Instruction → Reproduce the records from the line that has "You are a computer-use" through the line that has "coord(538,254)", swapping "Viewport" for "Display" and leaving everything else unchanged.

Extracted entries →

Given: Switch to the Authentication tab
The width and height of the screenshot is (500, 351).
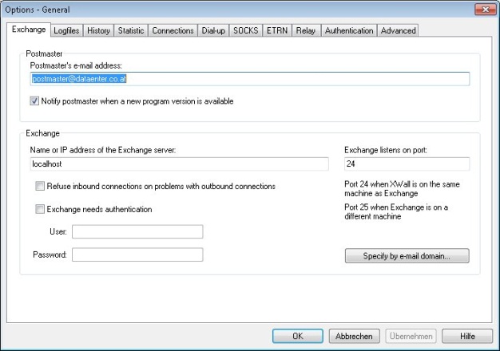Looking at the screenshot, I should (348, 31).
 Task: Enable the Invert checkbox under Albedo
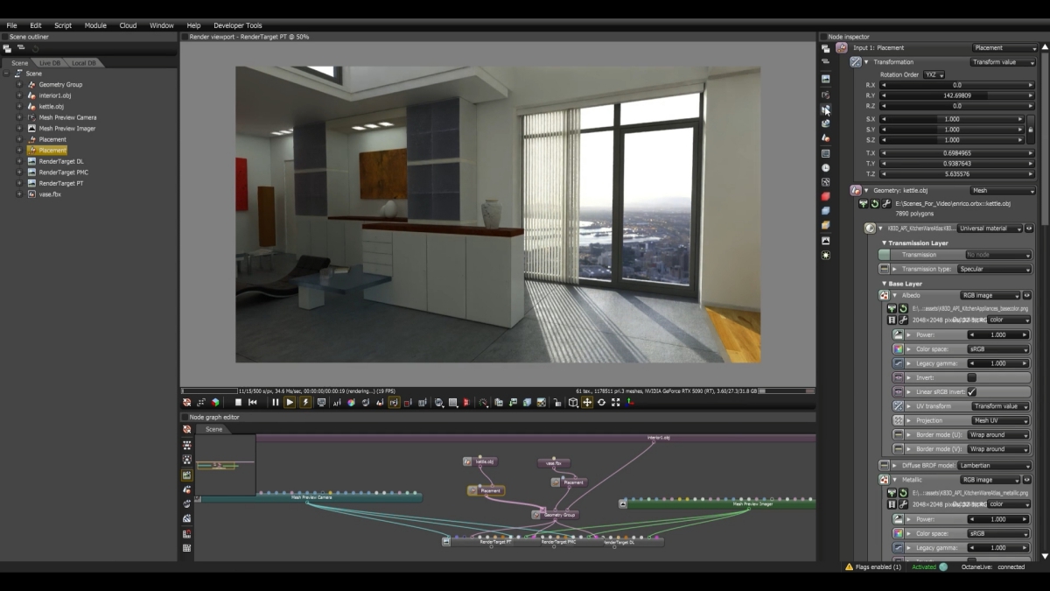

==

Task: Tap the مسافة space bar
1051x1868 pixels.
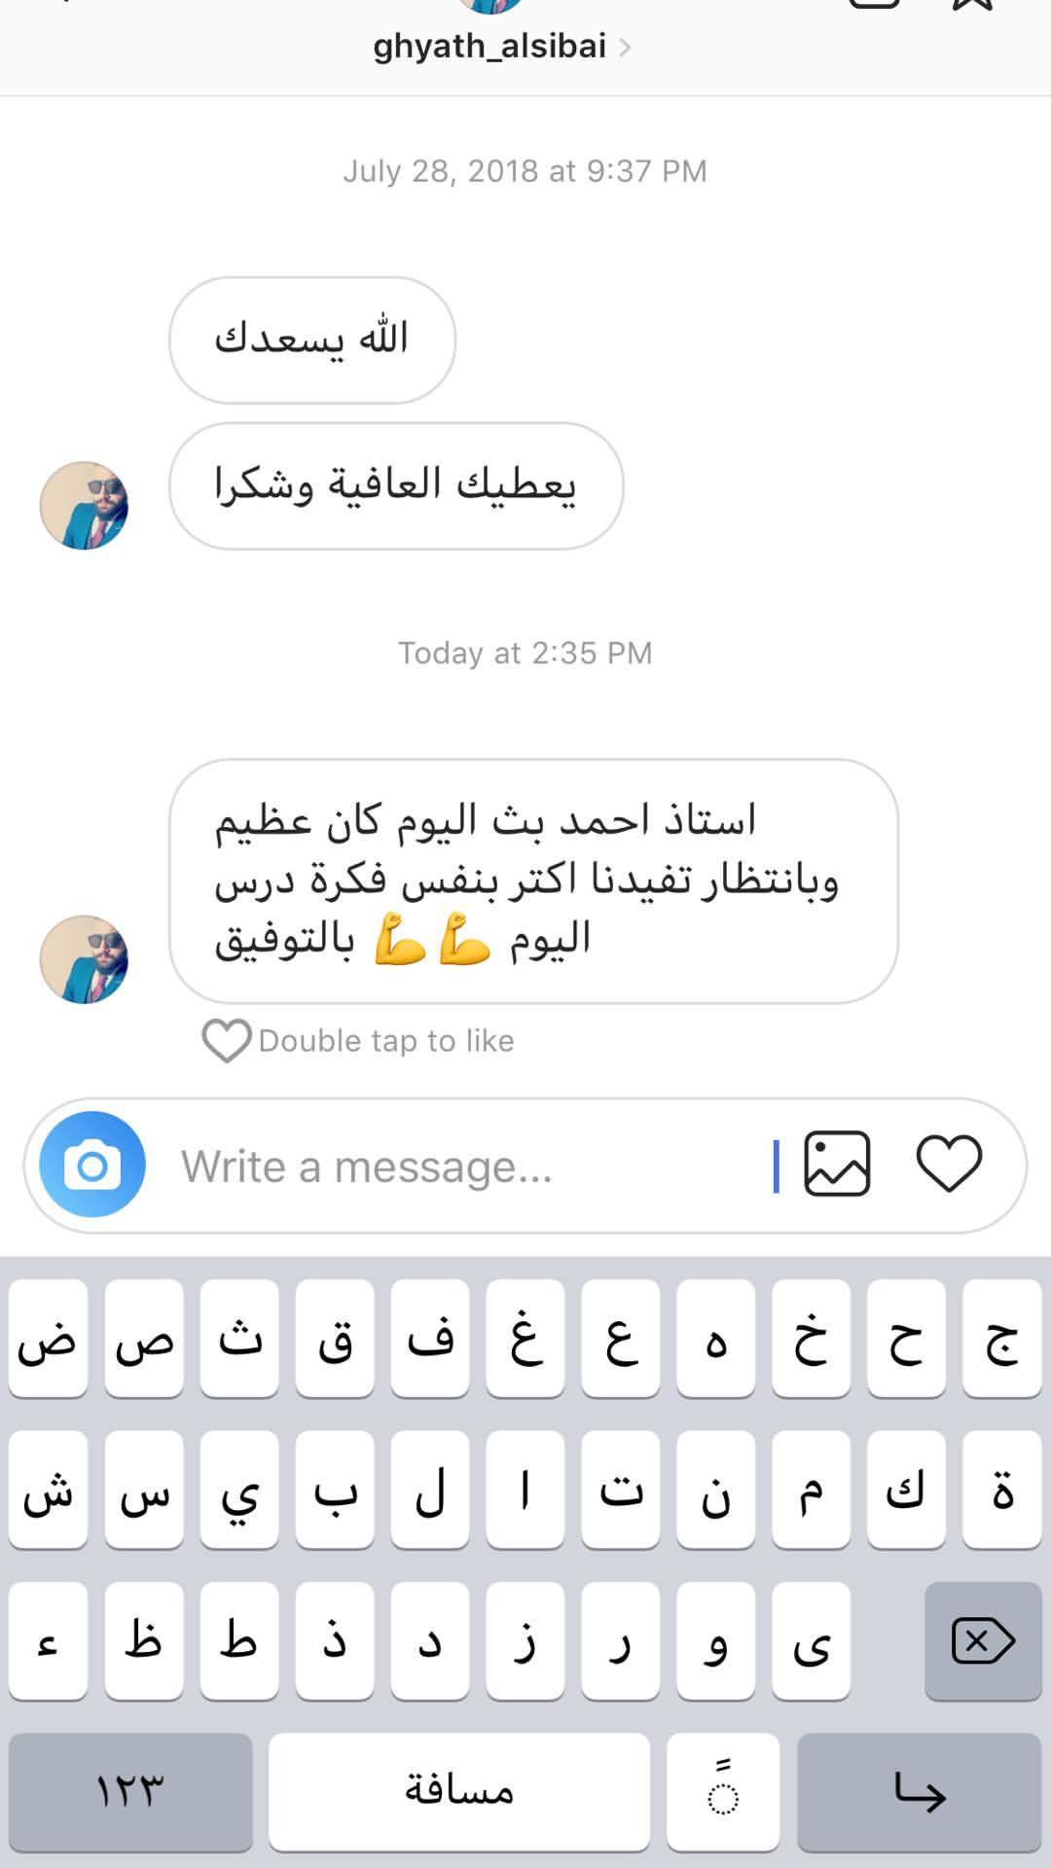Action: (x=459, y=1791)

...

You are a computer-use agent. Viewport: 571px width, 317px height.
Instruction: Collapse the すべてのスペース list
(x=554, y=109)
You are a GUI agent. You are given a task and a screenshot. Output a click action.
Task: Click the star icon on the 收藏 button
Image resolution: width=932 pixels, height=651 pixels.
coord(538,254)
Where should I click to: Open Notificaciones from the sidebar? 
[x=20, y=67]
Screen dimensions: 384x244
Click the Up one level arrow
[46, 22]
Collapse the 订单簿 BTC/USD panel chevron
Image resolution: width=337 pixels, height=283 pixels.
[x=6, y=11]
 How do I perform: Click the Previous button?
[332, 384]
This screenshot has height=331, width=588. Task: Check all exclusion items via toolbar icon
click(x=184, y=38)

The solution →
You are a computer-use agent. Display: 571px width, 317px height.
Instruction: Collapse the すべてのスペース list
(x=554, y=109)
You are a GUI agent. You are given a task and a screenshot. Output a click action.
Task: Click the star icon on the 收藏 button
Image resolution: width=932 pixels, height=651 pixels.
coord(538,254)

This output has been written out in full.